Clarie Peterson

(KPAX) Montana Attorney General Austin Knudsen is leading a coalition to overturn a court decision that makes it illegal for cities to prohibit urban camping without available shelter beds.

Knudsen used Missoula as an example city that could benefit from his coalition.

The coalition of 24 attorneys general wrote in their Friday amicus brief, “It is States and localities that have the local knowledge needed to address the problem, and it is States and localities that ultimately bear the costs of homelessness and of homeless policy. It should be States and localities that make the decisions.”

While the news release included Billings, Bozeman, and Kalispell among Montana cities facing large homeless problems, it specifically referenced Missoula, saying “the city is restricted in its ability to combat the issue.”

Missoula City Council President Amber Sherrill said the Ninth Circuit Court decision does not affect Missoula’s response, and whether Knudsen and his colleagues are successful or not, the city will not change its approach.

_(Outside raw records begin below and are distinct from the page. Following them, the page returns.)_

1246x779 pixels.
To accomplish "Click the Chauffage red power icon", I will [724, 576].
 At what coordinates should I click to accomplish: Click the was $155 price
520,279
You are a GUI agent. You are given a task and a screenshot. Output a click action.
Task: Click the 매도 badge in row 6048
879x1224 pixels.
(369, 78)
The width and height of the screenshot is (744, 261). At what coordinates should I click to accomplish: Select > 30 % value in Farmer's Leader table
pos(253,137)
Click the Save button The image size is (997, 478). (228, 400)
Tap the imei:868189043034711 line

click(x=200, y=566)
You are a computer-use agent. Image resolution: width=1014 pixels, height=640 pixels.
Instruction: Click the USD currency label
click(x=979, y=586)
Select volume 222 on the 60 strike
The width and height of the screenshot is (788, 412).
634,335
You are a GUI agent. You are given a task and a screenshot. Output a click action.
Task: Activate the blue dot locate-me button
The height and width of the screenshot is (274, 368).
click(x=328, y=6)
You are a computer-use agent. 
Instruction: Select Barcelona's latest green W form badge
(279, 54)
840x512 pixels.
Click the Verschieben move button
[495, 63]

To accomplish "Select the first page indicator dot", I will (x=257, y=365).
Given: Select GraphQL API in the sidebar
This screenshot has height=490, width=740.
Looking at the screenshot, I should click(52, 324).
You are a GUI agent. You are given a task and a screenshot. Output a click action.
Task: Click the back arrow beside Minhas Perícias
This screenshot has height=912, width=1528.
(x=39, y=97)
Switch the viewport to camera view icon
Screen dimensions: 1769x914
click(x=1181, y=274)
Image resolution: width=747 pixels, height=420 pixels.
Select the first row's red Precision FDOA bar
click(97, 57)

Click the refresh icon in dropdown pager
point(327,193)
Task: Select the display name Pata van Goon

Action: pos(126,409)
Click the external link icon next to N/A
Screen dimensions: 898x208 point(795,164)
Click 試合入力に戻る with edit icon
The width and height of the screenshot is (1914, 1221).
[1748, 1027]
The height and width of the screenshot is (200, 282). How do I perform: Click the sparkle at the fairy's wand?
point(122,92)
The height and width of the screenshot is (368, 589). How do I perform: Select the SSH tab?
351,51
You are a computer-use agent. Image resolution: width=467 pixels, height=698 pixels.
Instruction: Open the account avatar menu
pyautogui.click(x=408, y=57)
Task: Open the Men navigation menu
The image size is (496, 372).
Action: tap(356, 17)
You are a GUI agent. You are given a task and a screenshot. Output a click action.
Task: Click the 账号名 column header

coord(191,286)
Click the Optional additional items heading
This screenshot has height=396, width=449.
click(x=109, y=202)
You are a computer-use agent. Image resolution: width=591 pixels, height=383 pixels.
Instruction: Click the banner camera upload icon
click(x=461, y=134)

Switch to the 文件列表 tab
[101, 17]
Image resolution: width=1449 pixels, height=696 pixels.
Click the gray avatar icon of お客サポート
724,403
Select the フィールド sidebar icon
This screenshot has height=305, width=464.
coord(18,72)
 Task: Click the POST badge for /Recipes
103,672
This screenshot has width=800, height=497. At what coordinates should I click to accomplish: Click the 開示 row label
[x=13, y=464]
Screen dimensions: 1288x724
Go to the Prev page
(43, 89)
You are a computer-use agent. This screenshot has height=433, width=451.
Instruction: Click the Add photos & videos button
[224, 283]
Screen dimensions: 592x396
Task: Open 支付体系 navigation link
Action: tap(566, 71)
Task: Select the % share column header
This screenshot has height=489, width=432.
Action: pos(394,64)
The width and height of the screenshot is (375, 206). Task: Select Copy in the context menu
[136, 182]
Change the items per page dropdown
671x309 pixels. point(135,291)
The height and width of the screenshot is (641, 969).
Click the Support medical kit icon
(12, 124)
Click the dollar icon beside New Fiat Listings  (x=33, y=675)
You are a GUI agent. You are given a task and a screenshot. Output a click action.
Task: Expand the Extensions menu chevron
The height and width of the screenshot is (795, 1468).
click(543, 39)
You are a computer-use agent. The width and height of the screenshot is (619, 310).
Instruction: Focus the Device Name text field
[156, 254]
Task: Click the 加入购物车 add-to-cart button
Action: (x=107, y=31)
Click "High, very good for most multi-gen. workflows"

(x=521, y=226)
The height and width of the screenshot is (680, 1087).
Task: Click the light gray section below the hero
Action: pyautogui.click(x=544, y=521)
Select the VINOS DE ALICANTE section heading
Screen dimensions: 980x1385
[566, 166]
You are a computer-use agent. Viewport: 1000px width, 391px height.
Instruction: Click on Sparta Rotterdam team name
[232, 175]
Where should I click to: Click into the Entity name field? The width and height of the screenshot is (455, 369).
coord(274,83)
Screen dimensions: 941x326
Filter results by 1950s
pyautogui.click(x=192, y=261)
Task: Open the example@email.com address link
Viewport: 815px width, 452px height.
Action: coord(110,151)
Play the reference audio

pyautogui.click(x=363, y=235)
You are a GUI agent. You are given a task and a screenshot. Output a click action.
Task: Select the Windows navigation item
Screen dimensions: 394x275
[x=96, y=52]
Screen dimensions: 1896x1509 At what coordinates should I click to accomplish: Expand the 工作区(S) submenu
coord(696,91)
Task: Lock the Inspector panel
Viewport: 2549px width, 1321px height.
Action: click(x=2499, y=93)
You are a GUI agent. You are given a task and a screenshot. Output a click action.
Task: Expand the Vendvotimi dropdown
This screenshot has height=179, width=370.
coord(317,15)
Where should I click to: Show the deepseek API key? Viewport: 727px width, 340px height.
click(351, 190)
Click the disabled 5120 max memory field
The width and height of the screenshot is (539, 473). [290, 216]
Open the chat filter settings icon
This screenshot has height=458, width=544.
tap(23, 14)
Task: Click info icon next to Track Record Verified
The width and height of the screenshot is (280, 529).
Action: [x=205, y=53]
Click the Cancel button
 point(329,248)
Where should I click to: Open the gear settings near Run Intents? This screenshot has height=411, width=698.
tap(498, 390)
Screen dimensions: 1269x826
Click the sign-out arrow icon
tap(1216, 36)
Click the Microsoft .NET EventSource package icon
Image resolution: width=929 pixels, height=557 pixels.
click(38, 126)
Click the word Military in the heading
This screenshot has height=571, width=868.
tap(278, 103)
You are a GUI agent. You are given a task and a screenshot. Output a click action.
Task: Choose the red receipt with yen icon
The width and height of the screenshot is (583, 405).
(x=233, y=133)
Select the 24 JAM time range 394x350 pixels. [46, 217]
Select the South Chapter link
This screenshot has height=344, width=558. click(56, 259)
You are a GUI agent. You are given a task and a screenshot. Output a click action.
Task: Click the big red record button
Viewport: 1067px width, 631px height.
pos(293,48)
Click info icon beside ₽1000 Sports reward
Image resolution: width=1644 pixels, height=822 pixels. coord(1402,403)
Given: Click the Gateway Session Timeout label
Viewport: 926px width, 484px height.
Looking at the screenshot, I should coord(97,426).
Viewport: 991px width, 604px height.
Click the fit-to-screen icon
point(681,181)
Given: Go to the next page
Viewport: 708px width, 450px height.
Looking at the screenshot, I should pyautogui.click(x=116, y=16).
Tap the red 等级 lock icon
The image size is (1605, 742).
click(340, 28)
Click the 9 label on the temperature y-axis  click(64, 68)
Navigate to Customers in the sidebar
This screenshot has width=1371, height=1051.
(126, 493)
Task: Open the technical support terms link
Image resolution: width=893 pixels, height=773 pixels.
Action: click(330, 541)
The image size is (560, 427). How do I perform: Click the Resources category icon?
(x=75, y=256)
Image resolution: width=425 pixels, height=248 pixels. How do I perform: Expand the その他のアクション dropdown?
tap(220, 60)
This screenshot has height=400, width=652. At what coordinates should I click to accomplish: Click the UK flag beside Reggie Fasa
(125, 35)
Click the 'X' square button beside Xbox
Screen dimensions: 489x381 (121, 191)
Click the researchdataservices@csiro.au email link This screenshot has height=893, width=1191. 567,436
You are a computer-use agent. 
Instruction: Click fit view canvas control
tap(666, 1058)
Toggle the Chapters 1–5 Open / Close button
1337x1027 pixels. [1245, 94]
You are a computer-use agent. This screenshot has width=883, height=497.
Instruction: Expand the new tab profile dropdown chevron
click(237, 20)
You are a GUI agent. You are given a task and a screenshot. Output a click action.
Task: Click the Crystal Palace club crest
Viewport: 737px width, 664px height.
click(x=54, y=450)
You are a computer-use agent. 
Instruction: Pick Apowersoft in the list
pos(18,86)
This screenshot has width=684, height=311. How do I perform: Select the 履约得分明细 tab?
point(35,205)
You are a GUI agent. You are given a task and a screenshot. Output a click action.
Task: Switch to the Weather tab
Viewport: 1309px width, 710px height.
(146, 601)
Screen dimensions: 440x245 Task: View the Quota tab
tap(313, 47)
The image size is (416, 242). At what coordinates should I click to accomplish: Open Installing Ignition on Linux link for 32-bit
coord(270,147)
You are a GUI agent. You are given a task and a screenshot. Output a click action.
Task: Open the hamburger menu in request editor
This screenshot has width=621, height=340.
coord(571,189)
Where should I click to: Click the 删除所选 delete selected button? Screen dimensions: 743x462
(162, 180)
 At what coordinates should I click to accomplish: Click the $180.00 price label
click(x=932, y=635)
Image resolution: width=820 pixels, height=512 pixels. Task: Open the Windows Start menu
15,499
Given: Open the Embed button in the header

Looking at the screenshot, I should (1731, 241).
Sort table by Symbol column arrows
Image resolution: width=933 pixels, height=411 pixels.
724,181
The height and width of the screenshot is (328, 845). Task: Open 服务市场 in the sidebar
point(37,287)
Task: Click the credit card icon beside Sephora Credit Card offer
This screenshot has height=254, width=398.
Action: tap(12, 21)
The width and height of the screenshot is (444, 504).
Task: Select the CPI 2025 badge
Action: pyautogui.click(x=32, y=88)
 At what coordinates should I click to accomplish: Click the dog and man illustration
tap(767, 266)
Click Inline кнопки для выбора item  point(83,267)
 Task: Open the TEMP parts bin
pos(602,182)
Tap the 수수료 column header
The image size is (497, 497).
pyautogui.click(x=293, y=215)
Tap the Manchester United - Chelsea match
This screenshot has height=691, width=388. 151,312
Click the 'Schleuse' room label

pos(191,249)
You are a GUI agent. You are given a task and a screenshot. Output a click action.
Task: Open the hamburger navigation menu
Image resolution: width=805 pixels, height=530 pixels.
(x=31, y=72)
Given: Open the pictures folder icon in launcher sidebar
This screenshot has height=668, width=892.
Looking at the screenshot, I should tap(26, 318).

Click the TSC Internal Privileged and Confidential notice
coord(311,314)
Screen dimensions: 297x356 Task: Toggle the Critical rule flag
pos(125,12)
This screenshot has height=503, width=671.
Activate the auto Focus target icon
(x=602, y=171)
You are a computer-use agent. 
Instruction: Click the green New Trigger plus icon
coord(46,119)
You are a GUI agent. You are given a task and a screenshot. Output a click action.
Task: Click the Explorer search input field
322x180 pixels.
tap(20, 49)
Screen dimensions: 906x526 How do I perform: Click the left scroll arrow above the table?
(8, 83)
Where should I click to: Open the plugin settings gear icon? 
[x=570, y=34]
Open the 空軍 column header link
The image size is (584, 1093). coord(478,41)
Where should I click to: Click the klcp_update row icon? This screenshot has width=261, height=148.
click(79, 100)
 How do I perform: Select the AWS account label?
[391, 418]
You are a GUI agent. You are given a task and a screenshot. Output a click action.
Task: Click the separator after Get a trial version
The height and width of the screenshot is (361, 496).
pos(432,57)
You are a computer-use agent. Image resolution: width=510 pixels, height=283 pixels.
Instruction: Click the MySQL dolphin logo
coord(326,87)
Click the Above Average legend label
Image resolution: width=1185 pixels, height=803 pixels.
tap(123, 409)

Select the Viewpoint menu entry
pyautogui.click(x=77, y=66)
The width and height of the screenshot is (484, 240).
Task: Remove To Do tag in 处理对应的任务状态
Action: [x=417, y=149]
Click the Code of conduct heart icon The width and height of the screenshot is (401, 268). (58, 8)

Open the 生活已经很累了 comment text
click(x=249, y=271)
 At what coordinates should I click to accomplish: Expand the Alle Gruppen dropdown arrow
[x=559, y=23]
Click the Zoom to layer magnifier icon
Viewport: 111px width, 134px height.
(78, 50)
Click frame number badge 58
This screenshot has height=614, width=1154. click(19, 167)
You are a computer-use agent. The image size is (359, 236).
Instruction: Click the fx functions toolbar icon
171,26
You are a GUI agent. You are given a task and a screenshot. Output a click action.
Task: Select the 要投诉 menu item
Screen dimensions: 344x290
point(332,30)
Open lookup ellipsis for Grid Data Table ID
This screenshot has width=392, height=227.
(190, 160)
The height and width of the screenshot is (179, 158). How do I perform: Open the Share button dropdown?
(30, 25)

“I think that what we're trying to do in the city, regardless of all of that, is figure out kind of a comprehensive response to it, right?” she said. “I mean, criminalizing it isn't going to do anything about the problem, so what we're trying to do, and what I think cities all over the country are trying to do is figure out a response that really has some results."

Missoula Mayor Andrea Davis recently began the Missoula Urban Camping Working Group, which will meet several times to determine the best response to homeless people sleeping overnight in parks.

“It will be interesting what will come out of those meetings and what feels like a comprehensive response and not a bandaid, and not, you know, filling our jails– that costs us money,” Sherrill said. “If we’re going to criminalize it to the point that we’re putting people who are living unsheltered in jail, that’s going to cost a lot of money, and we need to recognize that as well.”

The Missoula City Council passed an emergency urban camping ordinance last summer which closed city parks, trails and conservation lands from 11 p.m. to 5 a.m. as a way to prevent overnight camping.